Structure-activity relationship studies of thiazole-based derivatives leading to the identification of novel and potent SARS-CoV-2 main protease inhibitors

The COVID-19 pandemic has highlighted the need for effective Antiviral agents targeting SARS-CoV-2. This study presents the development of thiazole-based inhibitors against SARS-CoV-2 Main Protease, a key enzyme for viral replication. Using Masitinib and MAC-5576 as leads, we designed 29 compounds featuring a pyridinyl ester for covalent binding to Cys145 and a thiazole core for S2 subsite interaction. Structure-activity relationship (SAR) analysis identified the pyridinyl ester as a critical pharmacophore, with the thiazole core providing superior inhibition compared to oxazole.

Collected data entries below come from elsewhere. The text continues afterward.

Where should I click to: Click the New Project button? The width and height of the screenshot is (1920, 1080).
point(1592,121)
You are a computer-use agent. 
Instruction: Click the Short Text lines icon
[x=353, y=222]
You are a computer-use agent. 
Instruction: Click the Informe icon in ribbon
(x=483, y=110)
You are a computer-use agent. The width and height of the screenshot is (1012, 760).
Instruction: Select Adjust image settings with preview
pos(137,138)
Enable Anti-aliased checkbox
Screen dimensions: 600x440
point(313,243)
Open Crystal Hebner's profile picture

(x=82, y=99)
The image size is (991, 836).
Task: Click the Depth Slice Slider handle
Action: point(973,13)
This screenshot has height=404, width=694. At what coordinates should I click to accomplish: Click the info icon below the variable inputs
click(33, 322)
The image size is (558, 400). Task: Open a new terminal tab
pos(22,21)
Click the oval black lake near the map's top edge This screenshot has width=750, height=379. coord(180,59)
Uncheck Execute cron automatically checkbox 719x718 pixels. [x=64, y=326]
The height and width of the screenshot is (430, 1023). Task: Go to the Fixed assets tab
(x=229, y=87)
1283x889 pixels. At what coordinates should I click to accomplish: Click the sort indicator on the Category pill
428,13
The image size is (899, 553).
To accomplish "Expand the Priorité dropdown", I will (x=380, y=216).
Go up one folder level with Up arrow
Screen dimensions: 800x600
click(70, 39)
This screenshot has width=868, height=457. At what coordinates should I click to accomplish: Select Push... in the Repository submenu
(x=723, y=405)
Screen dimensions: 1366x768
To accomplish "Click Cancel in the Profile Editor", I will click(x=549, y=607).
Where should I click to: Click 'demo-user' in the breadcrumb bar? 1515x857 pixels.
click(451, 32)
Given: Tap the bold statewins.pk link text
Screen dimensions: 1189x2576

Compound MC12 (IC₅₀ = 77.7 ± 14.1 nM) demonstrated inhibitory activities comparable to Nirmatrelvir (IC₅₀ = 58.4 ± 8.6 nM). Mass spectrometry and X-ray crystallography confirmed reversible covalent binding of MC compounds to SARS-CoV-2 Main Protease. These compounds also showed low cytotoxicity and dual inhibition of SARS-CoV and SARS-CoV-2 M^pro. Thiazole-based compounds thus emerge as promising leads for developing potent and safe SARS-CoV-2 M^pro inhibitors.

Broad-spectrum inhibitory activity; Covalent inhibitors; SARS-CoV-2 M(pro); Structure-activity relationships; Thiazole-based compounds.